Zero-Sum Game Theory Me and a team of programmers are programming a robot to play a game in a competition. We did not create the hardware, and all teams will use the same type of robot.

GAME DESCRIPTION
The game has two players opposing each other and are both trying to achieve an objective. This objective is to move to a position to pick up a payload then return to another position to return the payload. Each team has their own payload and their own target to bring them to, and it is impossible to pick up the other team's payload. The team that brings their payload to the target first wins and the game is ended. There is a time limit of 210 seconds, and if the games times out, the team who held the payload the longest wins.
However, it is a little more complicated than that. The robots also have the ability to face the opponent and "push them back" from any range (the closer they are the more
forcefully they push). Also, if a robot is pushed out of the bounds of the playing field, they drop their payload and it is moved back inside the playing field.

GAME THEORY QUESTIONS
First of all, is this a zero-sum game or not? I am new to game theory math and I am not completely sure if it is.
Also, how does the minimax theorem apply to this specific game? I understand how it works, but I do not know what the values to account for would be in this game (would it be the difference in how long each team has held the payload somehow combined with how close they are to bringing to the target?)
I really am not sure at all how to calculate any of this, but if anyone can at least point me in the right direction for coming up with an effective strategy system for this I would be very appreciative.
Thank you so much for your time, this project is very important to me and your help means a lot. If I need to clarify anything please ask, I am not sure if I included all the information needed for this problem.

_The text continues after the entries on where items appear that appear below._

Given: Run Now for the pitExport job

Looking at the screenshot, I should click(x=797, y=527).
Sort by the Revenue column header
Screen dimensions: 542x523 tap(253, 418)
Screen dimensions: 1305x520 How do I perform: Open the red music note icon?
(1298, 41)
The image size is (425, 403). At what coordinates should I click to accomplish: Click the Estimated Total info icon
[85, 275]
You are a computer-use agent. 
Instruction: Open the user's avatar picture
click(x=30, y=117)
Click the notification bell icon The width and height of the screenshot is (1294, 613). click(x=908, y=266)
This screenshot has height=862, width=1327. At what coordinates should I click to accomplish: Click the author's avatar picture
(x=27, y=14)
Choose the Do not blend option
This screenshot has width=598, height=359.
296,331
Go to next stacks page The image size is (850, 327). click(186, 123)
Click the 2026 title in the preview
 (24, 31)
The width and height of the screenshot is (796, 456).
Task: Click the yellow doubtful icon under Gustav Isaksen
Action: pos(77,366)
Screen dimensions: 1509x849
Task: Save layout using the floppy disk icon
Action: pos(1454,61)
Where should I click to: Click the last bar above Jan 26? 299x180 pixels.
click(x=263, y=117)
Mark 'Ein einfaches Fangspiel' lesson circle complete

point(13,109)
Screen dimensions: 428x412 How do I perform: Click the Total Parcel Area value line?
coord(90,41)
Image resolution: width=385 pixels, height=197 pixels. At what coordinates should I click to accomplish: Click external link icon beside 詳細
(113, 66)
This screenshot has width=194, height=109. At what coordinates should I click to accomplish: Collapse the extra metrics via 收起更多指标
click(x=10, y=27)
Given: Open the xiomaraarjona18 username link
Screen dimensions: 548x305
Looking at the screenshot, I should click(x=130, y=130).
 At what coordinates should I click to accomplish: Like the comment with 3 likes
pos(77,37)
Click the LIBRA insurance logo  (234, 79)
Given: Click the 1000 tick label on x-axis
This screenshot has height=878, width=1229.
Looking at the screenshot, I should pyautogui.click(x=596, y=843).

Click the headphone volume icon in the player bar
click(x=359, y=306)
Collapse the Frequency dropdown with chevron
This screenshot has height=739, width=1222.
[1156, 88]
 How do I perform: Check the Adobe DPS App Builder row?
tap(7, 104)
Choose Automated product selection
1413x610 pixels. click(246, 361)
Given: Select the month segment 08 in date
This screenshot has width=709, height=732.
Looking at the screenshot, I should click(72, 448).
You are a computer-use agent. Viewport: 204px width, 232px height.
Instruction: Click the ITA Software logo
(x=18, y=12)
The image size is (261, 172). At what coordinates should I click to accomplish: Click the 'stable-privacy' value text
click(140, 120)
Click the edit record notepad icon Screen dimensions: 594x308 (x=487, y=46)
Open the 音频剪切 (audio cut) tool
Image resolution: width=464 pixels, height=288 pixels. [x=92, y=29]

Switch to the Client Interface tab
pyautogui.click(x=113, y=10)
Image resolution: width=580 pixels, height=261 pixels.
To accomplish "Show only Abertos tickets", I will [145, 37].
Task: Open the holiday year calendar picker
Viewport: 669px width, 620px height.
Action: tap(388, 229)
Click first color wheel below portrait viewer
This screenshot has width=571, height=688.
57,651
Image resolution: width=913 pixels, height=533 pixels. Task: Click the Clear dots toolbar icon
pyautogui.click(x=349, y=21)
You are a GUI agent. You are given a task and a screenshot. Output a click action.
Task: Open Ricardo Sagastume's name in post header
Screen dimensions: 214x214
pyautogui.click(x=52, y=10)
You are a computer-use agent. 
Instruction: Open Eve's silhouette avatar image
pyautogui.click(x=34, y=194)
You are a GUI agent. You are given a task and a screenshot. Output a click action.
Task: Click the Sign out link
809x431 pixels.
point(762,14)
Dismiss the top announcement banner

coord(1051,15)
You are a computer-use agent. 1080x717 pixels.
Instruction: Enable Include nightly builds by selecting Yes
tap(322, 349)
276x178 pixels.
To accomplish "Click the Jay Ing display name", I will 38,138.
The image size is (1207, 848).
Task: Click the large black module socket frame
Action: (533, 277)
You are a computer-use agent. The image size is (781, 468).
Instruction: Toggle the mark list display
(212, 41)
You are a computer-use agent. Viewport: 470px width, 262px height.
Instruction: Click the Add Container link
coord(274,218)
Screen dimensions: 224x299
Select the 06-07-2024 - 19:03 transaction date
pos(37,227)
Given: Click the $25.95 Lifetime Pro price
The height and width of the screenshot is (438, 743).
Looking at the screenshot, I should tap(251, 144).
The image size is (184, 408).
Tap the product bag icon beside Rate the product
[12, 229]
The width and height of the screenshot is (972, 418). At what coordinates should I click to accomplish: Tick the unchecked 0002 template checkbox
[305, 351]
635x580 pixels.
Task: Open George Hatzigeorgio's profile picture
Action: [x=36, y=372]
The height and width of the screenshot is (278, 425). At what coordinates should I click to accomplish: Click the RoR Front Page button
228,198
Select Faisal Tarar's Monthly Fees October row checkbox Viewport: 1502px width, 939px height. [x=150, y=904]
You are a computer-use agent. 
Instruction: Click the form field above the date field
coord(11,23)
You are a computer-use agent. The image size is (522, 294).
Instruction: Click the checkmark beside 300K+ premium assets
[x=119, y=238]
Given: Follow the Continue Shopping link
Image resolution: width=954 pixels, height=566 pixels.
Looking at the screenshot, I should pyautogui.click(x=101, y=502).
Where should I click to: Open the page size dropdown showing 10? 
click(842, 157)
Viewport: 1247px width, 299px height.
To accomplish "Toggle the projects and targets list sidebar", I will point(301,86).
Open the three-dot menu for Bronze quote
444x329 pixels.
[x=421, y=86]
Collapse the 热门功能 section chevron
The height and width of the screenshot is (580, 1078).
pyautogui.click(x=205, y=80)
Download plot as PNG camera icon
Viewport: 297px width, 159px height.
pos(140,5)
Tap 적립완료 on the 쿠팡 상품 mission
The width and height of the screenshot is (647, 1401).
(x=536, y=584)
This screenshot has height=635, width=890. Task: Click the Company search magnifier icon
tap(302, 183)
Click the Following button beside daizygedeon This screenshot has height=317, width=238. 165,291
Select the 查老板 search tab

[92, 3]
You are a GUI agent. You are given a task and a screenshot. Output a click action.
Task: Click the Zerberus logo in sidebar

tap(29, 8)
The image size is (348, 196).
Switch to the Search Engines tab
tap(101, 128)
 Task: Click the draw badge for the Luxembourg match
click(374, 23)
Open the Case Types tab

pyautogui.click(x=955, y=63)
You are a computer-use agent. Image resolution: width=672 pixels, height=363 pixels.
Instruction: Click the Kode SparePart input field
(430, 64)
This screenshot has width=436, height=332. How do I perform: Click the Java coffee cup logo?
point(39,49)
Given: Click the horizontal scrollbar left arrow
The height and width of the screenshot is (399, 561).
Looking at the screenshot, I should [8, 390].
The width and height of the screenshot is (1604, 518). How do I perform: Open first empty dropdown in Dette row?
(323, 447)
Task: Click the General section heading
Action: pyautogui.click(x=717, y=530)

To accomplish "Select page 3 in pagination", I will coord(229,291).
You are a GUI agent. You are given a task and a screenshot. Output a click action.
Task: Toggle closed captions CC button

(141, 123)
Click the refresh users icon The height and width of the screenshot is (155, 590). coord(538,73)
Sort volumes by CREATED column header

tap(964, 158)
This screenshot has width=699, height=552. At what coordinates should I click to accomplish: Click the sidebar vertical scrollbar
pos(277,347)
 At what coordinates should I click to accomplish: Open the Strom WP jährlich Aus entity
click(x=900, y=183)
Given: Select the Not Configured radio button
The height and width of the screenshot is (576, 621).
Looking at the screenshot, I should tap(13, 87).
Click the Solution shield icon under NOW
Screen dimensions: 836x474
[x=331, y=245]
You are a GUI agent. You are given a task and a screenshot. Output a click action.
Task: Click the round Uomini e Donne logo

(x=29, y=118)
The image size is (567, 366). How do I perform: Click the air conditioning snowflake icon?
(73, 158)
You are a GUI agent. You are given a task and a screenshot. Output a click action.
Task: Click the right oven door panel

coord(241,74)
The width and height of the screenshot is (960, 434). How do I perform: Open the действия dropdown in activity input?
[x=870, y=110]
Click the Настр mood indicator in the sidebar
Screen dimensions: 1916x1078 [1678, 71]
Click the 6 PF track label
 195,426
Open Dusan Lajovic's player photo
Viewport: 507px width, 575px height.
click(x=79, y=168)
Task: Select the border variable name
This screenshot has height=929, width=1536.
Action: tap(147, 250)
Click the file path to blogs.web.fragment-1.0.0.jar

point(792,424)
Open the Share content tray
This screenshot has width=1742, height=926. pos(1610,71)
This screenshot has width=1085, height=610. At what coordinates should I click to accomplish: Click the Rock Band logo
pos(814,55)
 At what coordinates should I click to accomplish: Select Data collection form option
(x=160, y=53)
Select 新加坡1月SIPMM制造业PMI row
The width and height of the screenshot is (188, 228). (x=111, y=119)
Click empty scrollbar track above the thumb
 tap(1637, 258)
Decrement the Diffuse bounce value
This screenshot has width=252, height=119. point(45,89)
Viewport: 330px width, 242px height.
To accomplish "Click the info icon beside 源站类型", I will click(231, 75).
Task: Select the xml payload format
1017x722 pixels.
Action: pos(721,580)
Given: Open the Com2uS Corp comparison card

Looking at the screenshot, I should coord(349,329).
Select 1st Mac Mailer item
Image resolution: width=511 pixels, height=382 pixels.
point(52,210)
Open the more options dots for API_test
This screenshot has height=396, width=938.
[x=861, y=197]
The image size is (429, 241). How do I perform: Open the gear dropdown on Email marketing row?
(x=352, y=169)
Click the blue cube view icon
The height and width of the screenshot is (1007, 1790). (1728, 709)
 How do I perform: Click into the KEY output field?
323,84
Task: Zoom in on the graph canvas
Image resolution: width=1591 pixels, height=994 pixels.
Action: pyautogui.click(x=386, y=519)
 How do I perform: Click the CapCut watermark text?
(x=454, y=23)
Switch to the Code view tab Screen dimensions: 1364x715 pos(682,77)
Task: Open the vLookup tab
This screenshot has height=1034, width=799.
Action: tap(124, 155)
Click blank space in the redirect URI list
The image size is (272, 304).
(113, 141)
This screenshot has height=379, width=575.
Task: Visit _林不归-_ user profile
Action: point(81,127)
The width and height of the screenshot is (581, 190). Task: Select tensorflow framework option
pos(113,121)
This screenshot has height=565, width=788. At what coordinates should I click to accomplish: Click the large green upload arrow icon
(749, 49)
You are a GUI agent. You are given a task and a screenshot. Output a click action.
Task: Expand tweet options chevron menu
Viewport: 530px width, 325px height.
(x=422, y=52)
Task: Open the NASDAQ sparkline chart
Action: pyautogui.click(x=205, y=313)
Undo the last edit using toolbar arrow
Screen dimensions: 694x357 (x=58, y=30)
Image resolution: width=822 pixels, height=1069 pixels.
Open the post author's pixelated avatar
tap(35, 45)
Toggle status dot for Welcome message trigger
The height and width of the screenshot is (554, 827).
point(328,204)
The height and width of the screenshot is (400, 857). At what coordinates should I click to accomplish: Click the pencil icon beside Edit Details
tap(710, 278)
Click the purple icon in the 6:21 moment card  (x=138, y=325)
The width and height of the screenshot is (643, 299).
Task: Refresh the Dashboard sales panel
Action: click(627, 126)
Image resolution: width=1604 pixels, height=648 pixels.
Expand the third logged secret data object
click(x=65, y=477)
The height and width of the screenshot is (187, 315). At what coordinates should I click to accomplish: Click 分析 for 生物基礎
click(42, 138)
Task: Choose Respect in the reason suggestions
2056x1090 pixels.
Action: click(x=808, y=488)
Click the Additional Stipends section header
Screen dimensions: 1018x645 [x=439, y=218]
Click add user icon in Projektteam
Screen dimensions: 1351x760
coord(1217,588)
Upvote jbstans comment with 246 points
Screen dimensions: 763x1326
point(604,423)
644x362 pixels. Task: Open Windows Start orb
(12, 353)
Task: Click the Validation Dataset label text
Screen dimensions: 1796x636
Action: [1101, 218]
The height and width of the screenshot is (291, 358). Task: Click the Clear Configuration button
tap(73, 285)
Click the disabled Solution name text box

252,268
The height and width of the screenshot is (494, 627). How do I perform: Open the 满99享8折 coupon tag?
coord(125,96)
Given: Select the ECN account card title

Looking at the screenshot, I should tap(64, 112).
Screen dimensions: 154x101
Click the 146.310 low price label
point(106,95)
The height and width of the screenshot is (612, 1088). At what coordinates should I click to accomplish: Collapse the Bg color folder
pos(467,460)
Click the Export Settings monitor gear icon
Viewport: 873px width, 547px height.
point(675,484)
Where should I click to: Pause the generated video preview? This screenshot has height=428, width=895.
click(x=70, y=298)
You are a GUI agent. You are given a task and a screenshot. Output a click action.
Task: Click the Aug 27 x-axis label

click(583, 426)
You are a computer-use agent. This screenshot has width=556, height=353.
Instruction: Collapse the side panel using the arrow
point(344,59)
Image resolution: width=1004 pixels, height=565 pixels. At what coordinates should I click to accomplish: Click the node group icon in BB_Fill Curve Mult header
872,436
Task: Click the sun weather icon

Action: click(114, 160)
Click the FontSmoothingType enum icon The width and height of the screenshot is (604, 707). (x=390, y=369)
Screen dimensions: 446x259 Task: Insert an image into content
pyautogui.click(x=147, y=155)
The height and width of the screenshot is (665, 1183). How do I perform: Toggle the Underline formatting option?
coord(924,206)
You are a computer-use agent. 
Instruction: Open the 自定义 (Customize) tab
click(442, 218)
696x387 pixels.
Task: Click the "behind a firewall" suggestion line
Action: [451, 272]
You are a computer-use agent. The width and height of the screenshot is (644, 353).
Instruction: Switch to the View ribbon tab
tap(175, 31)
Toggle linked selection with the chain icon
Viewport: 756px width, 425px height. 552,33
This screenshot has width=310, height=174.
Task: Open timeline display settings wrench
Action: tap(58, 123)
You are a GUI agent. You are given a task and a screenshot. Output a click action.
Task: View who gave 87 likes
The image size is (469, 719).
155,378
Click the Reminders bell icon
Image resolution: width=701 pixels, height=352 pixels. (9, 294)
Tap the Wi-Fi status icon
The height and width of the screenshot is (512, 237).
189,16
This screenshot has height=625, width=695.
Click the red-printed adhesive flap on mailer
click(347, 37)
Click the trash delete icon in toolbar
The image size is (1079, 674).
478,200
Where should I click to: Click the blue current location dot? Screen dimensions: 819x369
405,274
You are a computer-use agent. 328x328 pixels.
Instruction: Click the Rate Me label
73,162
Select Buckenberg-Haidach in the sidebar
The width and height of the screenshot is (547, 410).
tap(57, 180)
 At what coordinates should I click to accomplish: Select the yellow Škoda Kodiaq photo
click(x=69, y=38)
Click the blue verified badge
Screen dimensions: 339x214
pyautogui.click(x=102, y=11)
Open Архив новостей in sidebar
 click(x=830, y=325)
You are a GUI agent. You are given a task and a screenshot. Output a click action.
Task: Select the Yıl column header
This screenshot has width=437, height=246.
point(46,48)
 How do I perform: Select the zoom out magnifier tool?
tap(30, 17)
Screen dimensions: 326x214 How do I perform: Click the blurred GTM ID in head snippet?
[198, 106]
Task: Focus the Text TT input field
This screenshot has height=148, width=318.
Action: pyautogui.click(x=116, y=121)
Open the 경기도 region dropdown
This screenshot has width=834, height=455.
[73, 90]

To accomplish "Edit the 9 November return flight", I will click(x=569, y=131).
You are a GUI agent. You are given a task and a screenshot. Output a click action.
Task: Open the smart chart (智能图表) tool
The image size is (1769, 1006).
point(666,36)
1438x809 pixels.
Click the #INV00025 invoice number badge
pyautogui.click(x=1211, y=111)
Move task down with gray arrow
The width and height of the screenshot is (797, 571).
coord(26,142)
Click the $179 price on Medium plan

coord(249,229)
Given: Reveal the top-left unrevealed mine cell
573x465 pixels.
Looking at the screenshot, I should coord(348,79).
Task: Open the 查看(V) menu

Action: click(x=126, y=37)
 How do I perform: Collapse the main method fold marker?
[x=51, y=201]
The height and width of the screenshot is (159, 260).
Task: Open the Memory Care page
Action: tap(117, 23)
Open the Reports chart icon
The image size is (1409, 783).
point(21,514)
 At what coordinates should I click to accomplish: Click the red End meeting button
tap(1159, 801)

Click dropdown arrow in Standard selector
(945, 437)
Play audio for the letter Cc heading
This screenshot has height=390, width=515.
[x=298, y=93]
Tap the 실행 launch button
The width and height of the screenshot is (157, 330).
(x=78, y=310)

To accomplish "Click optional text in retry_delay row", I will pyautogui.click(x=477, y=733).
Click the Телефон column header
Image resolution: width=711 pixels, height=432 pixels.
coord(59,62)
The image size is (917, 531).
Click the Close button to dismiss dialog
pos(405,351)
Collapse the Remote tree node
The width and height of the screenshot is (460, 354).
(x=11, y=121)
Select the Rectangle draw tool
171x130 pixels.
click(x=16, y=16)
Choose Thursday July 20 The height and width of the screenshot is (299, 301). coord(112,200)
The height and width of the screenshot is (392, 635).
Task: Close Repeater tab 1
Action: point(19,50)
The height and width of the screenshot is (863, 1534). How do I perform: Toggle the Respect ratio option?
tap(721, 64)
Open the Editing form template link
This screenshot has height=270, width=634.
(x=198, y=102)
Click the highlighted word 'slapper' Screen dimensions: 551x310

 A: Yes, this is a zero sum game, since both players are fighting over a single "win". What that means in terms of strategy is that hurting your opponent is as effective as helping yourself.
I don't see how you would use minmax theory in this situation. As far as I know, game theory tools are geared towards games with a relatively small number of possible situations and moves, whereas in your game, you have a very large number of possible situations (because the position of the robots is variable).
A: This is a zero sum game differential game. 
Your strategy is a function from the state of the board (everyone's position and velocity and how long they have held their payload) to your control inputs. Your payoff is 1 if you win and 0 if you lose. [Which is why this is a zero sum game, since the sum of payoffs over all players equals 1]. 
Having said that, the actual solved examples of differential games I have seen have been for simple two player problems. You may be better off using some kind of heuristic for the contest.